Budgeting is an essential part of any business, and understanding the different types of budgeting methods is key to success. There are four main types of budgeting: incremental budgeting, activity-based budgeting, zero-based budgeting, and value proposition budgeting. Each type of budgeting has its own advantages and disadvantages, and it's important to understand which one is best for your company. Incremental budgeting is an excellent method to use if your costs are more predictable and tend to be similar year after year.
This type of method is best used if a company has minimal changes year after year and you are confident that spending will remain stable. The main reason many companies use the incremental budgeting method is because of its simple and straightforward approach. Activity-based budgeting is ideal for companies that may not have enough historical information to create the budget for the next period, for example, newer companies that are growing. This type of model is more difficult to prepare than a static budget model, but it tends to generate a budget that is reasonably comparable to actual results.
Zero-based budgeting is, as the name suggests, a zero starting point or blank slate. This means that all expenses must be justified for each new period. Zero-based budgeting is ideal for companies that are innovative and seek to function more efficiently. On the other hand, some critics argue that the benefits of zero-based budgeting don't justify its time cost.
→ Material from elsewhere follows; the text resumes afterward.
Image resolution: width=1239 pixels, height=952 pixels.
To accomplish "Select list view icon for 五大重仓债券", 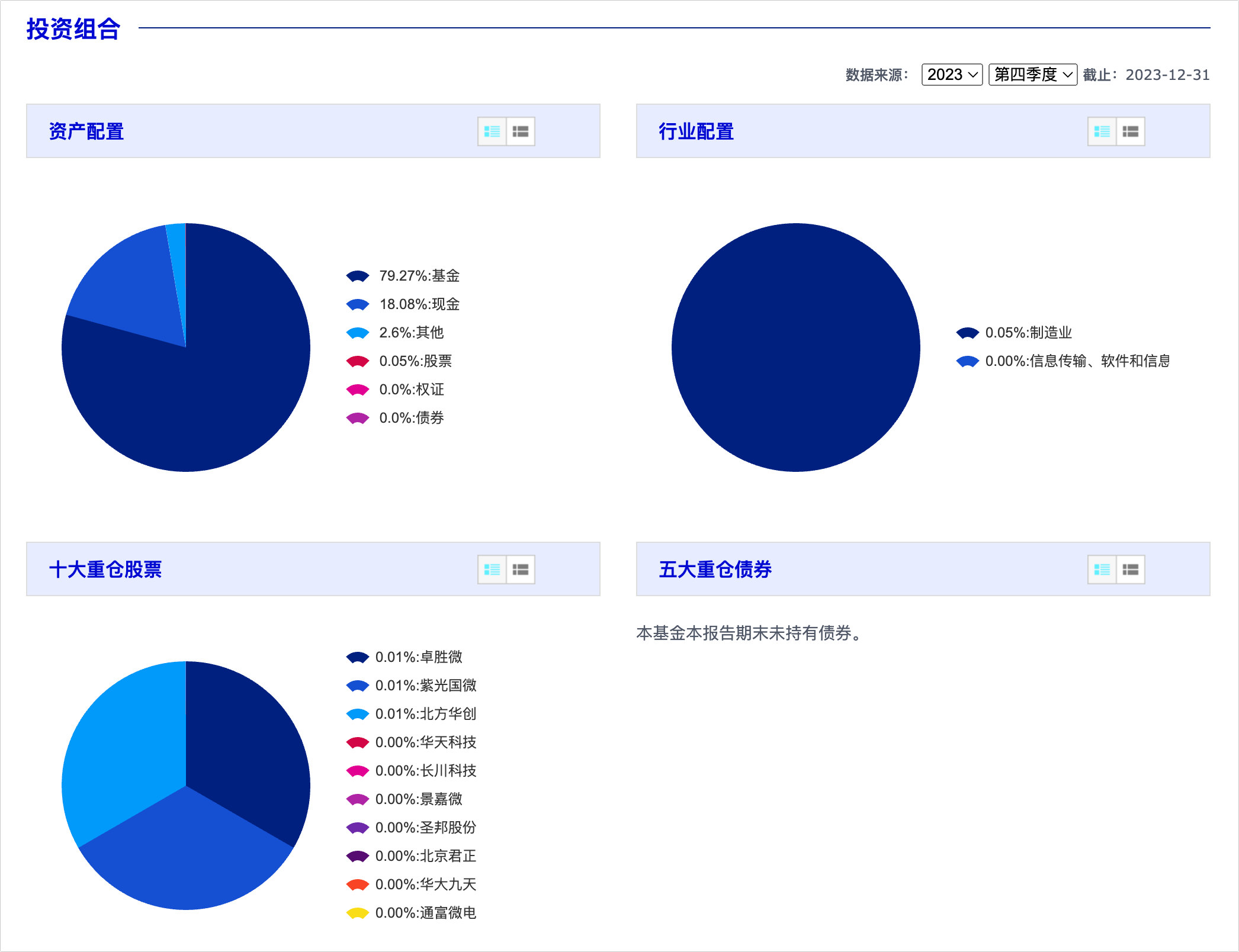I will click(1131, 570).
The value proposition budgeting method is a midpoint between incremental budgeting and zero-based budgeting. This type of budget takes into account both historical data and current trends in order to create a more accurate picture of future costs. Incremental budgeting may not sufficiently analyze each item or category of the budget, while zero-based budgeting may overanalyze each item or category. That's why the value proposition budgeting method is somewhere in between.
The value proposition budget is not for all companies, but when executed correctly, it can generate profits, generate value for your brand and build customer loyalty, leading to success. In order to create a successful budget, use the inputs from the financial statements, the cash forecast and the financial plan. Management teams use master budgets to plan the activities they need to achieve their business goals. In larger organizations, senior management is responsible for creating several iterations of the master budget before it is finalized. Once it has been reviewed for the last time, funds can be allocated for specific business activities. Smaller companies often use spreadsheets to create their master budgets, but replacing spreadsheets with efficient budgeting software usually reduces errors.
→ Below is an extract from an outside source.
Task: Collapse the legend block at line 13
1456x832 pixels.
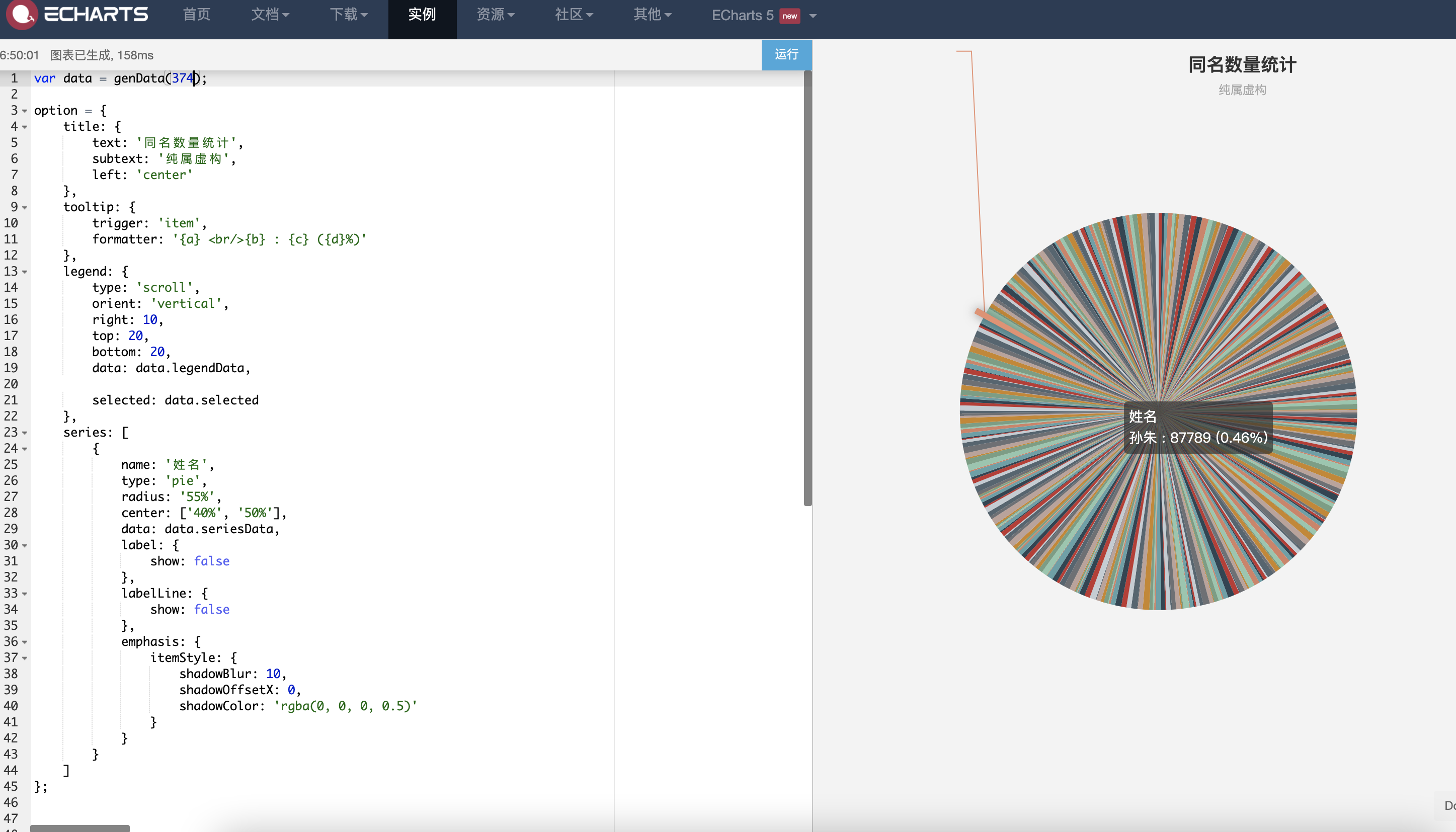Action: click(x=25, y=272)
An operating budget shows the projected revenues of a company and the expenses associated with it over a period of time. It's very similar to a profit and loss report and includes fixed cost, variable cost, capital costs and non-operating expenses. While this budget is a high-level summary report, each item is backed up with relevant details. This information is useful to check if the company spends according to its plans. A cash flow budget gives you an estimate of the money that comes in or out of a company during a specific period of time.
Organizations create cash budgets using inferences from sales and production forecasts, and estimating accounts payable and receivable. For any company that plans to hire employees to achieve its goals, it will be important to have a work budget. It helps you determine the workforce you'll need to achieve your goals, so you can plan payroll for all those employees. In addition to planning for regular staffing, it also helps you allocate expenses to seasonal workers. As the name suggests, this budget is an estimate of income and expenses that will remain fixed throughout the year. The items in this budget can be used as objectives to be met, regardless of any increase or decrease in sales.
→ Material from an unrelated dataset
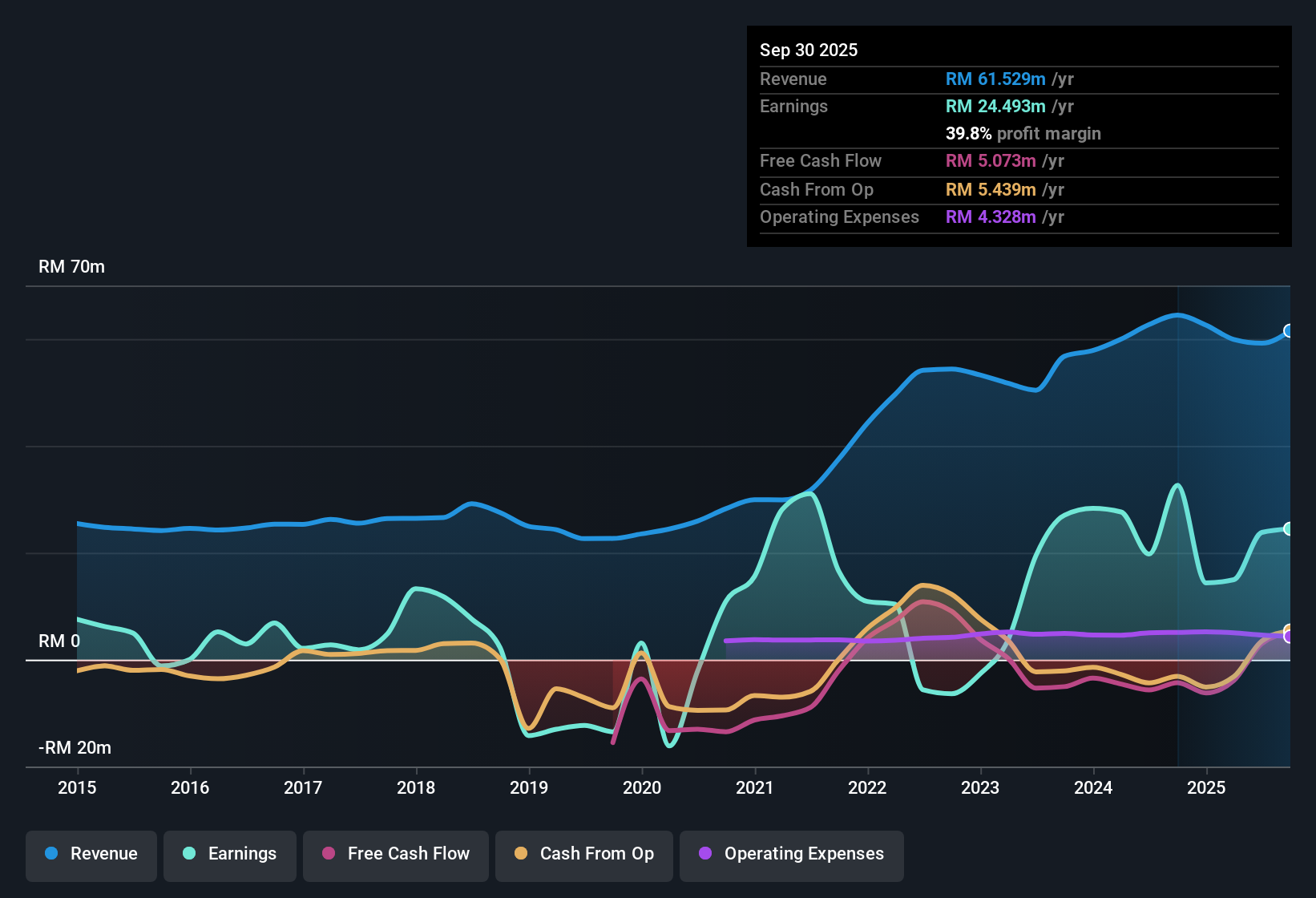Click the Operating Expenses line endpoint marker
Screen dimensions: 1316x898
[1290, 635]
Static budgets are usually prepared by non-profit organizations, educational institutions or government agencies that have been allocated a fixed amount to be used in their activities in each area. A master budget refers to a set of financial and operating budgets for a specific accounting period. It is usually used for the next calendar year or fiscal year. These budgets are prepared quarterly or annually. The format of the master budget varies depending on the size of the company. Operating budgets are used in daily operations and serve as the basis for financial budgets.
Operating budgets include sales, production, direct labor, direct materials, overhead, administrative expenses, sales, the cost of manufactured goods, and the cost of goods sold. Financial budgets include a budgeted income statement along with a balance sheet, a cash budget, and a capital expenditure budget. The budgeted income statement and budgeted balance sheets are also known as pro forma financial statements. Understanding the types of budgets and their classifications is crucial for successful operations and profitability. However, as you can see, this type of method can create other challenges such as overspending and oversight as well as being surprised by unforeseen changes.